** Opening INFORMATION GIVEN block **

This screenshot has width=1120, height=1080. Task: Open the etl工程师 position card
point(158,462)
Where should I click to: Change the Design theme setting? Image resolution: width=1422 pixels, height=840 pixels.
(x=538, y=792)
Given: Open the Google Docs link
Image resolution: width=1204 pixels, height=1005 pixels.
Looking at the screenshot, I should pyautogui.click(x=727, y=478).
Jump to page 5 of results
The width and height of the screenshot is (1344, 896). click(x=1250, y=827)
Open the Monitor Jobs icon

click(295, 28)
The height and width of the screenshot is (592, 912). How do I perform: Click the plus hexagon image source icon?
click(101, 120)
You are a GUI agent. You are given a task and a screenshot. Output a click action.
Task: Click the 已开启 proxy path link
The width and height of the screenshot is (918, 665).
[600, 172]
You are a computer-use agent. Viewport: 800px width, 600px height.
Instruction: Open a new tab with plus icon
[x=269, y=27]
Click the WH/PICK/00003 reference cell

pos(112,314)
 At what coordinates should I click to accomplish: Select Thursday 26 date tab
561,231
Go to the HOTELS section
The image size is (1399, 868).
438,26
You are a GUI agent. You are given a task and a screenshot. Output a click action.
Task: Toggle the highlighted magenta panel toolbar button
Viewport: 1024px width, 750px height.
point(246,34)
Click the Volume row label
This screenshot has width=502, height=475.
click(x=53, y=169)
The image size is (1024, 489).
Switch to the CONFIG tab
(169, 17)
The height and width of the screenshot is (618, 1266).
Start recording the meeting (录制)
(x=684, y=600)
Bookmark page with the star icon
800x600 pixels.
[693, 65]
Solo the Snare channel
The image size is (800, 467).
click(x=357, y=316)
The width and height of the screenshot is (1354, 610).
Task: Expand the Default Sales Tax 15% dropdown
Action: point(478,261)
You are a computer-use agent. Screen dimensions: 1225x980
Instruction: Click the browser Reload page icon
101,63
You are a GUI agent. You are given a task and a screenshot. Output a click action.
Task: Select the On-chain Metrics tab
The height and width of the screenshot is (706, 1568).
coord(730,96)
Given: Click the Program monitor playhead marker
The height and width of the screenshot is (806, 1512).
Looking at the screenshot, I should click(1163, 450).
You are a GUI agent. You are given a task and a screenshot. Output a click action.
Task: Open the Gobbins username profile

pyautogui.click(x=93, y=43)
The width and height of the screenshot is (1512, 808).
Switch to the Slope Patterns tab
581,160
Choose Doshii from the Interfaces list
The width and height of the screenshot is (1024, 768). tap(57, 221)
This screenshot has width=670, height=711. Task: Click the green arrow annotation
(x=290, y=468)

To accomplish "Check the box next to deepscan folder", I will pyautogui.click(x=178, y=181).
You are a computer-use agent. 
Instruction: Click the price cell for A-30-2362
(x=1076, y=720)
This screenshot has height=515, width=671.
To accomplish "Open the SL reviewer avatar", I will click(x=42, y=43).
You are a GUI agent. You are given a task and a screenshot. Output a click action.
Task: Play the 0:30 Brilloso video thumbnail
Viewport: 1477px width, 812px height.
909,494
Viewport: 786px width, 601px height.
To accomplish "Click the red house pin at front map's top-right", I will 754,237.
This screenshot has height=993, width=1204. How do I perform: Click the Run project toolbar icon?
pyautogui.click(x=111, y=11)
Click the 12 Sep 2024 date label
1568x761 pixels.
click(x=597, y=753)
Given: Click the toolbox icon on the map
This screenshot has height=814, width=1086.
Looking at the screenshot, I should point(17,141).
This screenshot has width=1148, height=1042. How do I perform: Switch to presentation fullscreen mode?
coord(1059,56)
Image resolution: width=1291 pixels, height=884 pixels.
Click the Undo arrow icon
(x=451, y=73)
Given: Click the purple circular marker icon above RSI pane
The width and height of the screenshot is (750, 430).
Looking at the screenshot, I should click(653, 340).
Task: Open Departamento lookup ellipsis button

** Closing INFORMATION GIVEN block **

:: ASSIGNMENT ::
Find the lines in the data that include "computer", then copy each of them.

:: RESPONSE BELOW ::
You are a computer-use agent. Viewport: 800px width, 600px height.
You are a computer-use agent. Screen dimensions: 1225x980
You are a computer-use agent. 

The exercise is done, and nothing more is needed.